What Type of Climbing is Suitable for You?
Figuring out what type of climbing is suitable for you is a personal process you will have to go through on your own, but it depends on some factors. First, it is worth noting that anybody can try and get good at any style of climbing, so don’t think that just because you’re short or tall or any other descriptor means you can’t do one type of climbing.
- What level of risk are you comfortable with?
You’ll want to start by figuring out what level of risk you are comfortable with. If you find that you don’t want to take any unnecessary risks, you may want to stick to top-rope climbing, trusted sport climbs, and easier trad climbs. Aid climbing and harder trad climbs can add a lot of potential hazards that you can’t control to your climbing, making them much higher risk than other styles of climbing.
- How much are you willing to invest?
Another factor that you’ll want to consider is the financial investment you are willing to make. The more gear a style of climbing requires, the larger a financial investment you will have to make in order to start and maintain that style of climbing. If climbing is a casual weekend activity for you and you don’t have much extra income, you might want to stick to top-rope climbing or sport climbing since both trad climbing, and aid climbing can get really pricey quickly.
- Should you worry about a certain grade?
People may say that you have to be able to climb a certain grade before you should even consider things like trad or aid, but if you want to learn aid climbing or trad climbing, don’t let grades be the thing that holds you back. With so many amazing and relatively easy climbs for you to practice on, there is no reason why your current climbing ability has to be the long-term limiting factor in deciding what style of climbing you try.
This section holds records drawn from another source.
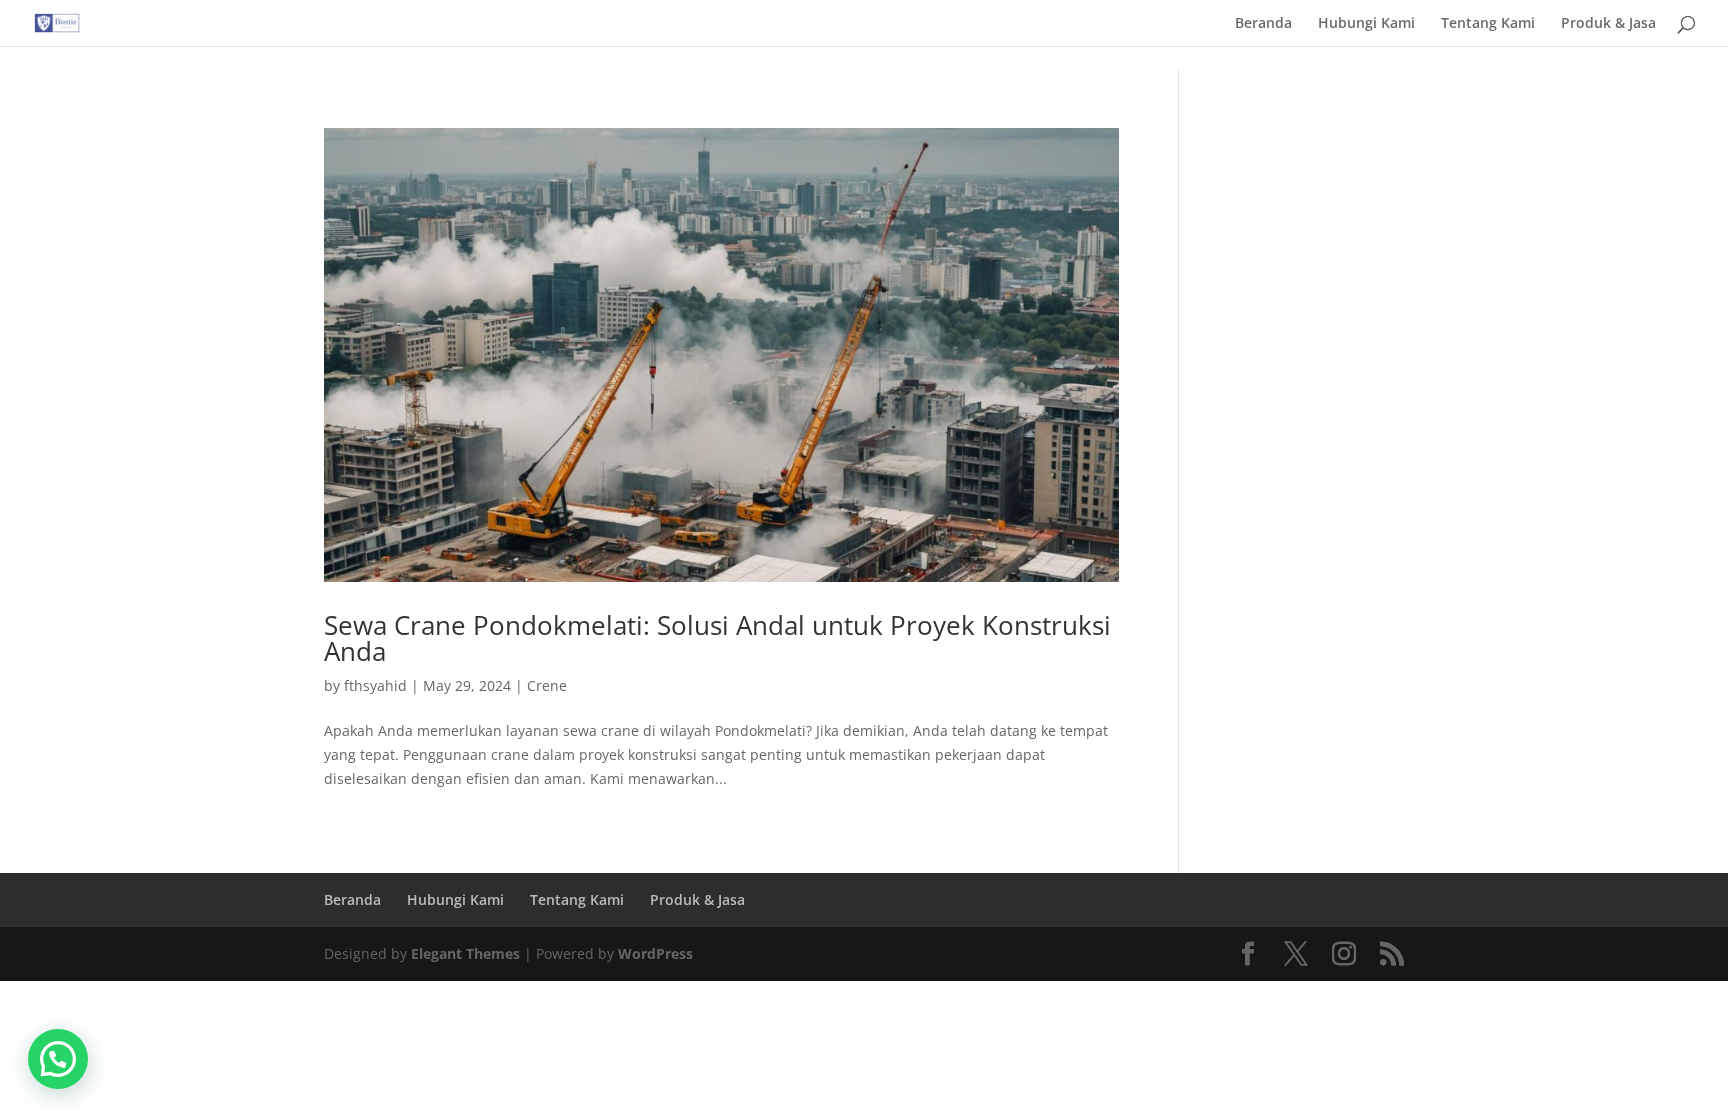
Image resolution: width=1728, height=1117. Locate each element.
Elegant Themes (465, 953)
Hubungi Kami (1366, 24)
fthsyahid (375, 685)
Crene (547, 685)
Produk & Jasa (1608, 24)
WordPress (655, 953)
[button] (58, 1059)
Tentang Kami (1488, 24)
Decide what you want to do, and don’t be boxed in by what others tell you on what you can do. Similarly, don’t let height or body type be a defining factor for you. While it might seem like all the climbers doing challenging trad and aid routes are tall and thin, plenty of climbers of all body types are doing amazing things.
Wrapping Things Up: Aid Climbing vs. Free Climbing
Aid climbing and free climbing are both amazing forms of climbing. While free climbing uses only the natural rock as holds to help get your farther up the rock, aid climbing utilizes man-made aids, such as webbing ladders, to help you get further up the route. Both are awesome in their own right, and understanding the similarities and differences can help you determine which is right.